### PROBLEM STATEMENT
Transcribe the entries, keeping every character the same.

### DATA FOR REVIEW

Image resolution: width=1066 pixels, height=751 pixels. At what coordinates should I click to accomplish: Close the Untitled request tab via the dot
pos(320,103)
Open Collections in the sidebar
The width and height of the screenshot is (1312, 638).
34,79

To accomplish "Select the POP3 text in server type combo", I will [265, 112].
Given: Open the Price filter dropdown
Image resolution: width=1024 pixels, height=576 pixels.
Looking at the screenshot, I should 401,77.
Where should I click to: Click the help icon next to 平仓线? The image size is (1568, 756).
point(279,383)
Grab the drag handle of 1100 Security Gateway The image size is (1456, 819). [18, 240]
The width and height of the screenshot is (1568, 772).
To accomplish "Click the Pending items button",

### ANSWER TO THE PROBLEM
Image resolution: width=1066 pixels, height=751 pixels. At what coordinates should I click to accomplish: Close the Untitled request tab via the dot
pos(320,103)
Open Collections in the sidebar
The width and height of the screenshot is (1312, 638).
34,79

To accomplish "Select the POP3 text in server type combo", I will [265, 112].
Given: Open the Price filter dropdown
Image resolution: width=1024 pixels, height=576 pixels.
Looking at the screenshot, I should 401,77.
Where should I click to: Click the help icon next to 平仓线? The image size is (1568, 756).
point(279,383)
Grab the drag handle of 1100 Security Gateway The image size is (1456, 819). [18, 240]
The width and height of the screenshot is (1568, 772).
To accomplish "Click the Pending items button",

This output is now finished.